Occasionally, a user script needs to call a function defined by the remote page. For example, there are several Greasemonkey scripts that integrate with Gmail (http://mail.google.com), Google's web mail service. Gmail is heavily dependent on JavaScript, and user scripts that wish to extend it frequently need to call functions that the original page has defined:

	var searchForm = getNode("s");
	searchForm.elements.namedItem("q").value = this.getRunnableQuery();
	top.js._MH_OnSearch(window, 0);

The original page scripts don't expect to get XPCNativeWrappers as parameters. Here, the _MH_OnSearch function defined by the original page expects the real window as its first argument, not an XPCNativeWrapper around the window. To solve this problem, Greasemonkey defines a special variable, unsafeWindow, which is a reference to the actual window object:

	var searchForm = getNode("s");
	searchForm.elements.namedItem("q").value = this.getRunnableQuery();
	top.js._MH_OnSearch(unsafeWindow, 0);

It's called unsafeWindow for a reason: its properties and methods could be redefined by the page to do virtually anything. You should never call methods on unsafeWindow unless you completely trust the remote page not to mess with you. You should only ever use it as a parameter to call functions defined by the original page, or to watch window properties as shown in the next section.

Greasemonkey also defines unsafeDocument, which is the actual document object. As with unsafeWindow, you should never use it except to pass it as a parameter to page scripts that expect the actual document object.

Pitfall #9: watch

Earlier in this hack, I mentioned the watch method, which is available on every JavaScript object.
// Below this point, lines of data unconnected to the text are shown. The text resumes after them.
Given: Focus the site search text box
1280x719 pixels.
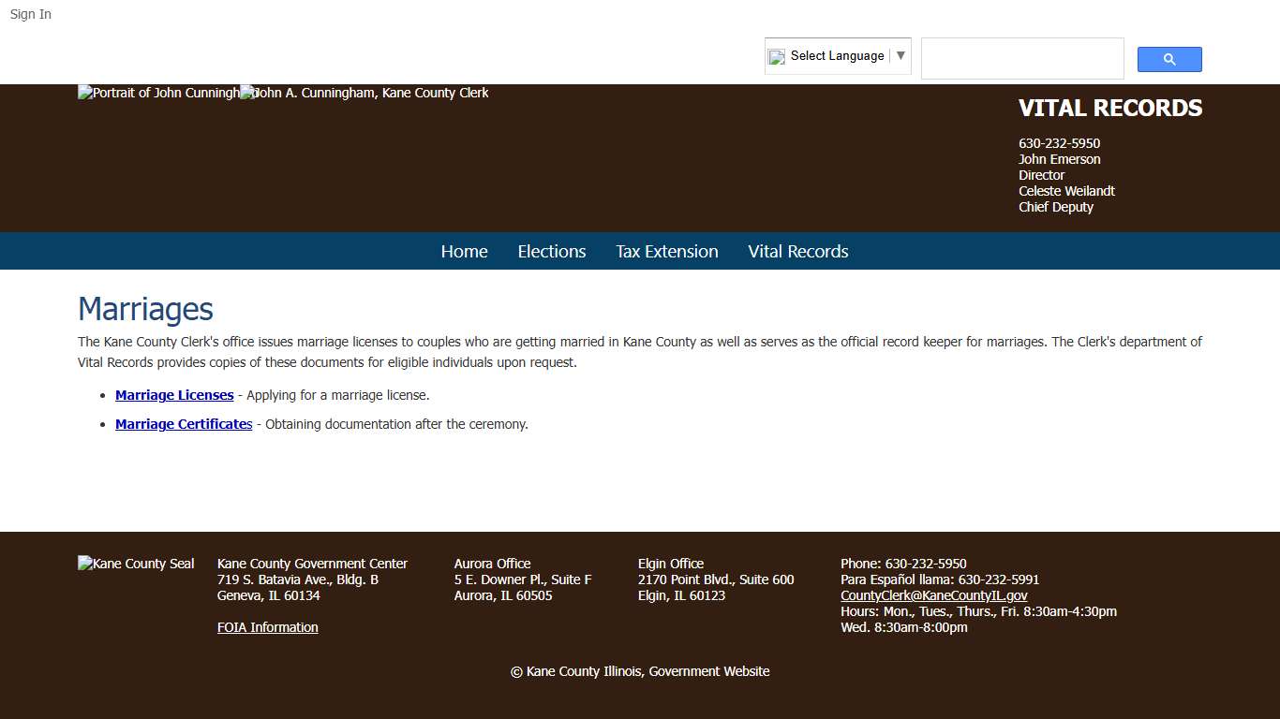Looking at the screenshot, I should pos(1021,59).

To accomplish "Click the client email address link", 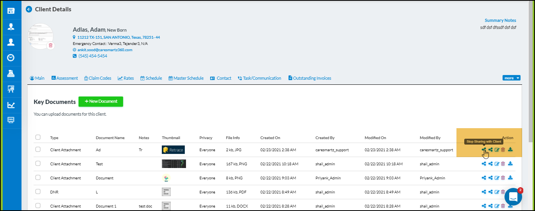I will click(x=105, y=50).
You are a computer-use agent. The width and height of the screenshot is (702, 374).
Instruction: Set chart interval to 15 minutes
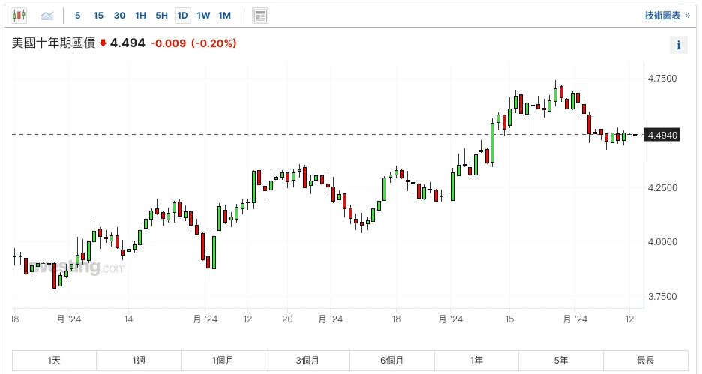tap(98, 15)
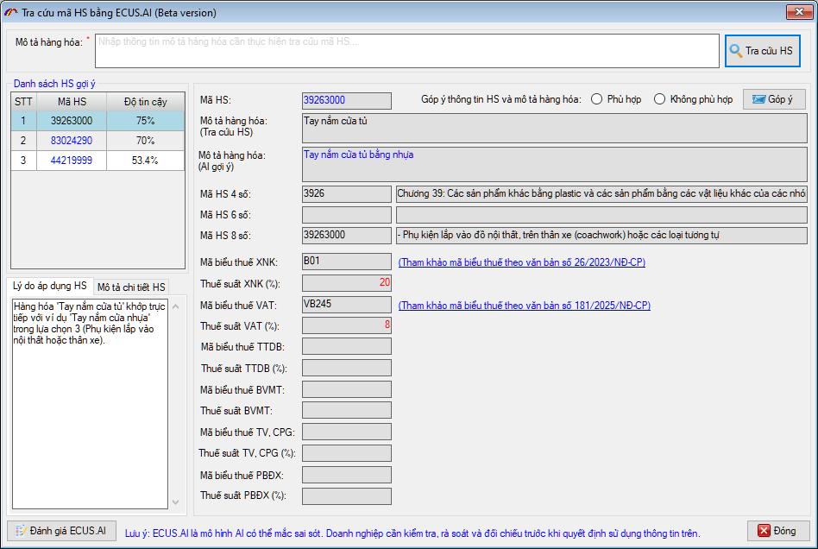Switch to Mô tả chi tiết HS tab
The height and width of the screenshot is (549, 818).
point(131,287)
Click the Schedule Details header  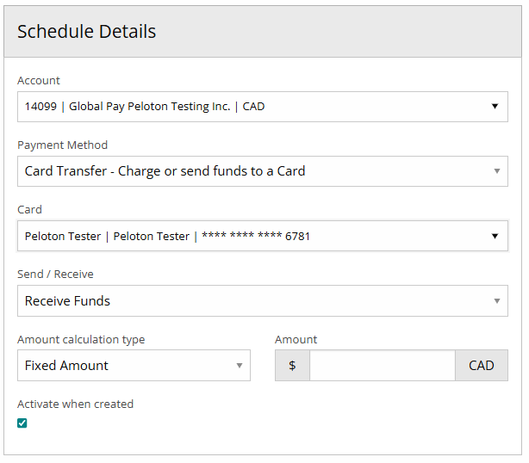[87, 32]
It allows you to intercept assignments to an object's properties. For instance, you could set up a watch on the window.location object to watch for scripts that tried to navigate to a new page programmatically:

	window.watch("location", watchLocation);
	window.location.watch("href", watchLocation);

In the context of a user script, this will not work. You need to set the watch on the unsafeWindow object:

	              unsafeWindow.watch("location", watchLocation);
	unsafeWindow.location.watch("href", watchLocation);

Note that this is still vulnerable to a malicious page redefining the watch method itself. There is no general solution to this problem.

Pitfall #10: style

In JavaScript, every element has a style attribute with which you can get and set the element's CSS styles. Firefox also supports a shorthand method for setting multiple styles at once:

	var elmFoo = document.getElementById("foo");
	elmFoo.setAttribute("style", "margin:0; padding:0;");

This does not work in Greasemonkey scripts, because the object returned by document.getElementById is an XPCNativeWrapper, and XPCNativeWrappers do not support this shorthand for setting CSS styles in bulk. You will need to set each style individually:

	var elmFoo = document.getElementById("foo");
	elmFoo.style.margin = 0;
	elmFoo.style.padding = 0;

Conclusion

This is a long and complicated hack, and if you're not thoroughly confused by now, you probably haven't been paying attention. The security concerns that prompted the architectural changes in Greasemonkey 0.5 are both subtle and complex, but it's important that you understand them.

The trade-off for this increased security is increased complexity, specifically the limitations and quirks of XPCNativeWrappers. There is not much I can do to make this easier to digest, except to assure you that all the scripts in this book work. I have personally updated all of them and tested them extensively in Greasemonkey 0.5. They can serve as blueprints for your own hacks.